そして、エリートには特権とともに当然大きな義務もつきまとうことを竜崎は認識している。
『選ばれた人間だ。国をつつがなく運営して、守っていく義務を負っている。だから、いざというときは、真っ先に死ぬ覚悟をしている』
ちょっと長いが、竜崎の行動原理と組織論に関わる箇所を引用する。
『竜崎は、これまでたてまえを貫くことが本当の役人の仕事のやり方だと思ってきた。
そして、できるかぎりそれを実行してきたつもりだ。ときにはままならないこともある。だが、大筋では貫いてきたと思う。
たてまえを貫くいうことは、つまりは原則を重視するということだ。ケースバイケースという言葉が嫌いだった。それは、いい加減さを表現する言葉だと、竜崎は思っている。

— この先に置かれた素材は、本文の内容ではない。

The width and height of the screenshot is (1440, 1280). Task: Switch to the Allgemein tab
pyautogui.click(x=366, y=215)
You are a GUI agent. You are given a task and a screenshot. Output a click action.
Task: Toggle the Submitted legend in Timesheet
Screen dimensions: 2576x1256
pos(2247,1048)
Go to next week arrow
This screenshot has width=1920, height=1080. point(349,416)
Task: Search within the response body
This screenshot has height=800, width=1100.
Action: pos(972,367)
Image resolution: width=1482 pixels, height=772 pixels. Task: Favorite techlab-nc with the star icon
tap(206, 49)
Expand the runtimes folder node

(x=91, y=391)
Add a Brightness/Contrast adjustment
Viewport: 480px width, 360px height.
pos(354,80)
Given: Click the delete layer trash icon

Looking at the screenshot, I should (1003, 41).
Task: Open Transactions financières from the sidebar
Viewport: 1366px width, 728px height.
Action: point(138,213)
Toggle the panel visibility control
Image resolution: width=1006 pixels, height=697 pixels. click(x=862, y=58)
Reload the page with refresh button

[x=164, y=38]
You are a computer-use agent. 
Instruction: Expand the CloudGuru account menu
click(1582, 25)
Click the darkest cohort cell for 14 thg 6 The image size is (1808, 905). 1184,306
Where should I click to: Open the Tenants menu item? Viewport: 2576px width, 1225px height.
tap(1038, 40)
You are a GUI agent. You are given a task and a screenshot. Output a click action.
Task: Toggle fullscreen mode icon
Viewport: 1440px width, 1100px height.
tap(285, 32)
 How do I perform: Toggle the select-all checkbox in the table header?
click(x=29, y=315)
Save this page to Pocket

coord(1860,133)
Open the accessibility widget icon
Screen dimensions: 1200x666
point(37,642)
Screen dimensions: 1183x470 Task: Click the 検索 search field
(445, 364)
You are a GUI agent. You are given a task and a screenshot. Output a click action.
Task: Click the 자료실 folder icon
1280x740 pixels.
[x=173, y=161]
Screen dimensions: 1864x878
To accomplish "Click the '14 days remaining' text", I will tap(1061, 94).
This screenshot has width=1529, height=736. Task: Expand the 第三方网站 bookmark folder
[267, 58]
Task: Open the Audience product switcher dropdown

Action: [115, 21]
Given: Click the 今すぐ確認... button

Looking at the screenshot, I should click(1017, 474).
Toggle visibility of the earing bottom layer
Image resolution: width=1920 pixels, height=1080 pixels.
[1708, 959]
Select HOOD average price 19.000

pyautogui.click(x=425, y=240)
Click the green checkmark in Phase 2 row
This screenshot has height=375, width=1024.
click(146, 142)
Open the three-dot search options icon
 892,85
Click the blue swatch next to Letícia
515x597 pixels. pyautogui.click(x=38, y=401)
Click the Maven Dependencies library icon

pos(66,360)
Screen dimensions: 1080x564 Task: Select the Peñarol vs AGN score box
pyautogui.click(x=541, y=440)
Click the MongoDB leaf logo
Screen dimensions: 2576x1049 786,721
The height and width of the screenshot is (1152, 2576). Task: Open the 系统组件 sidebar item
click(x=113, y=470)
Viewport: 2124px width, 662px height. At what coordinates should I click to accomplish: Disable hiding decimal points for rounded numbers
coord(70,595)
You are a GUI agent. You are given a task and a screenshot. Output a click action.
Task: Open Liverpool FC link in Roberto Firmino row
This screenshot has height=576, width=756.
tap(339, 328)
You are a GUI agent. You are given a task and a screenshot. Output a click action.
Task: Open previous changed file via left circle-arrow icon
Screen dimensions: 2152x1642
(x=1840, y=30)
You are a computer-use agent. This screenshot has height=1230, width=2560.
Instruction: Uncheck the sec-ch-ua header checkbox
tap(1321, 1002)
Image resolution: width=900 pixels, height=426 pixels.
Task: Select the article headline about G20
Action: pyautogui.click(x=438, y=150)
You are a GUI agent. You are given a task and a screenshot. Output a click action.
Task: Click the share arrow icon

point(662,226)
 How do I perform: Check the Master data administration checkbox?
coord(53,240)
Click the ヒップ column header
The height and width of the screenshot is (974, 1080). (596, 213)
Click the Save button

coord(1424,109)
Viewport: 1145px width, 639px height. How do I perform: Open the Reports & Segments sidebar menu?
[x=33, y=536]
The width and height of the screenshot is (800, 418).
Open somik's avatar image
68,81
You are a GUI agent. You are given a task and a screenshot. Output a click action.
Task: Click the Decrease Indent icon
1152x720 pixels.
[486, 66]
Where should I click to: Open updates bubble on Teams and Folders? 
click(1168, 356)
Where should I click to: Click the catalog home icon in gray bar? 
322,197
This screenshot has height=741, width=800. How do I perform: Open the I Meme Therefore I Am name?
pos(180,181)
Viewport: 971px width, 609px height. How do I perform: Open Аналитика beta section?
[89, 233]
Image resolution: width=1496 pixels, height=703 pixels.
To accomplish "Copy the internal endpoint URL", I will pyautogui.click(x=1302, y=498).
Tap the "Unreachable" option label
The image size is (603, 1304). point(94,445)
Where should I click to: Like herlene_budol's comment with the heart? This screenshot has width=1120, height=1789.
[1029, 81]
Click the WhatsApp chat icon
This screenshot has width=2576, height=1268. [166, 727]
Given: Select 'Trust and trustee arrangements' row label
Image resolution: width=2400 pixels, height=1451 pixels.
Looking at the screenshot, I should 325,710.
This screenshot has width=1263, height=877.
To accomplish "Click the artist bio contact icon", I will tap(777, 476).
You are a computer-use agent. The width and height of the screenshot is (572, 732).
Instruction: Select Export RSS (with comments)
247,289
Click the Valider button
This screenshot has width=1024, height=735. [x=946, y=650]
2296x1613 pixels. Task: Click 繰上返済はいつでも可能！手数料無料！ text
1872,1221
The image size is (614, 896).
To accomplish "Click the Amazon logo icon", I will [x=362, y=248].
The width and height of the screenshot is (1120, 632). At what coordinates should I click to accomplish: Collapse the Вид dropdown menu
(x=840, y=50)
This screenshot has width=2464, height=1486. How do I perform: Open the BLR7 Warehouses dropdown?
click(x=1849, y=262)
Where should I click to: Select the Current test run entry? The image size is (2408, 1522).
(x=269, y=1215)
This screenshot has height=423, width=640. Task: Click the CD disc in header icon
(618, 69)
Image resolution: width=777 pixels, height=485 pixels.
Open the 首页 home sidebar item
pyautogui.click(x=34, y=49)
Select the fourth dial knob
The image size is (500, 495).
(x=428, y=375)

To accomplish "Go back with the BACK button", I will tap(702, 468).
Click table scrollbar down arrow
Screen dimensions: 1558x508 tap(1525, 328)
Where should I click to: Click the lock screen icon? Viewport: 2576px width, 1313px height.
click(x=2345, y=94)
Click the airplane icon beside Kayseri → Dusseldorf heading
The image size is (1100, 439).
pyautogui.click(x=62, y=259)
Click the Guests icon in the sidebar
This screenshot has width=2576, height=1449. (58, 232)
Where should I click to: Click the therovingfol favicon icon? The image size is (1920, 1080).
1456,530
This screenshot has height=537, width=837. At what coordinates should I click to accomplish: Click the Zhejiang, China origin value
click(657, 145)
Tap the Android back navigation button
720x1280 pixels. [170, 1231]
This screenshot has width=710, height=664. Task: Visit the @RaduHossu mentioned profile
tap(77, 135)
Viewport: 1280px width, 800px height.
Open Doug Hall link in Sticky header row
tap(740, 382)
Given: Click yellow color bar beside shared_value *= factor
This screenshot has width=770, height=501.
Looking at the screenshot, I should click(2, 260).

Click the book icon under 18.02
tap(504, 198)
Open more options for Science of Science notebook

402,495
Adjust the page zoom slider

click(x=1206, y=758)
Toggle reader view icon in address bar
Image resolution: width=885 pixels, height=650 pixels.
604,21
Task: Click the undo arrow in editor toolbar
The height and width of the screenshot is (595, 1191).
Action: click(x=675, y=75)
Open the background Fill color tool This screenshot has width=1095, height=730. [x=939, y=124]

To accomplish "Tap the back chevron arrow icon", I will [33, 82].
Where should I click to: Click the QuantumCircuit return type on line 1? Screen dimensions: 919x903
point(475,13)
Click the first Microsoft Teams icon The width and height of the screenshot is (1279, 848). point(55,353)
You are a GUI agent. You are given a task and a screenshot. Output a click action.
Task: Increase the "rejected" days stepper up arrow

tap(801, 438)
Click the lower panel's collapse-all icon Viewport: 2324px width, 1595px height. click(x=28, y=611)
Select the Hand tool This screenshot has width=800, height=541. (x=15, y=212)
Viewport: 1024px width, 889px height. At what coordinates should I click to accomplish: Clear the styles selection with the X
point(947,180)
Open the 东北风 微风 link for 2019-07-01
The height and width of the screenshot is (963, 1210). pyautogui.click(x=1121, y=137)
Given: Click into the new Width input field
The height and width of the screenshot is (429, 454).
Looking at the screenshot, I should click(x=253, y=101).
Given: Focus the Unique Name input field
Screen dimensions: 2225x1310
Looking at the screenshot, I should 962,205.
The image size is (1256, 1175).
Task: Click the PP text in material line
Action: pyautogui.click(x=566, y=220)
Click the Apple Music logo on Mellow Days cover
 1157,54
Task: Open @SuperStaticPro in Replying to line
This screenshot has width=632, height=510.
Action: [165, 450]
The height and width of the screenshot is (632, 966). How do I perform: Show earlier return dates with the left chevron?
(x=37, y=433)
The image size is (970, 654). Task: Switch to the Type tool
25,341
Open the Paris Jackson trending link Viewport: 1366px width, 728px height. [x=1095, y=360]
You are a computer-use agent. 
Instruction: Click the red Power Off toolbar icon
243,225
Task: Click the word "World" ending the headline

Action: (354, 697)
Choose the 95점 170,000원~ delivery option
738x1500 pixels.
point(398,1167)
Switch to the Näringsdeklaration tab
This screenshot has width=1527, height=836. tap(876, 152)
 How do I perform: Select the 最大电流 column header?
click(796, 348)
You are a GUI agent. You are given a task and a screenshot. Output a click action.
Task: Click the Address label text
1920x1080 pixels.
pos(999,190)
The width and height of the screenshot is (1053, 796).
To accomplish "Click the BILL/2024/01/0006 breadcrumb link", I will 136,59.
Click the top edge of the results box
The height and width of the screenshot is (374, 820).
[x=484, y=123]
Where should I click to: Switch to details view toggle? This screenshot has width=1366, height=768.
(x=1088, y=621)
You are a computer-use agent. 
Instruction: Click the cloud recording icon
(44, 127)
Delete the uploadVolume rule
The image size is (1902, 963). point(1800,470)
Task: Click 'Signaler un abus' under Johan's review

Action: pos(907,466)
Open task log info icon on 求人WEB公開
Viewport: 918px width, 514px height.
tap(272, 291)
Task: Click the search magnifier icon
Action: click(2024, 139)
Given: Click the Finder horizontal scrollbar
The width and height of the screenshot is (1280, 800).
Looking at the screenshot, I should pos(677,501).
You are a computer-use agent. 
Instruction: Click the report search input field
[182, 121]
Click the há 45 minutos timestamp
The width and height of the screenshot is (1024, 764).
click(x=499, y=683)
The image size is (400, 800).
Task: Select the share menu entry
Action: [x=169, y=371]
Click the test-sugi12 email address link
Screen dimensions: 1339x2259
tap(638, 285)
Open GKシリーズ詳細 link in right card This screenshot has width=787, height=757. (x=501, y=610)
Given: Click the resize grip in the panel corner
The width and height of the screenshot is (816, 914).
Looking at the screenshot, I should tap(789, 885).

原則を大切にしなければ、システムは腐敗する。何が重要なのかわからないから、無能な役人は法の条文や通達の文面だけをなぞって、それを闇雲に実行しようとする。そして、前例だけを重視するようになる。いわゆるお役所仕事だ。それは、疲弊した役所のシステムだ。本当に有能な官僚を集めた、有効なシステムというのは、原則を大切にした、即応性のある、柔軟なものだというイメージがあった。』
このホンネとタテマエを使い分けない姿勢により、竜崎は職場でも家族にも常に『変人』扱いされる。
タテマエを貫く竜崎の行動が、時には滑稽に見えて笑いを誘うこともあれば、この行動原理に則って難局を乗り越えていく様が、日々ホンネとタテマエを使い分けて生きることに歯痒さを感じている読者にとって痛快で感動を与える。ここに本書の最大の魅力がある。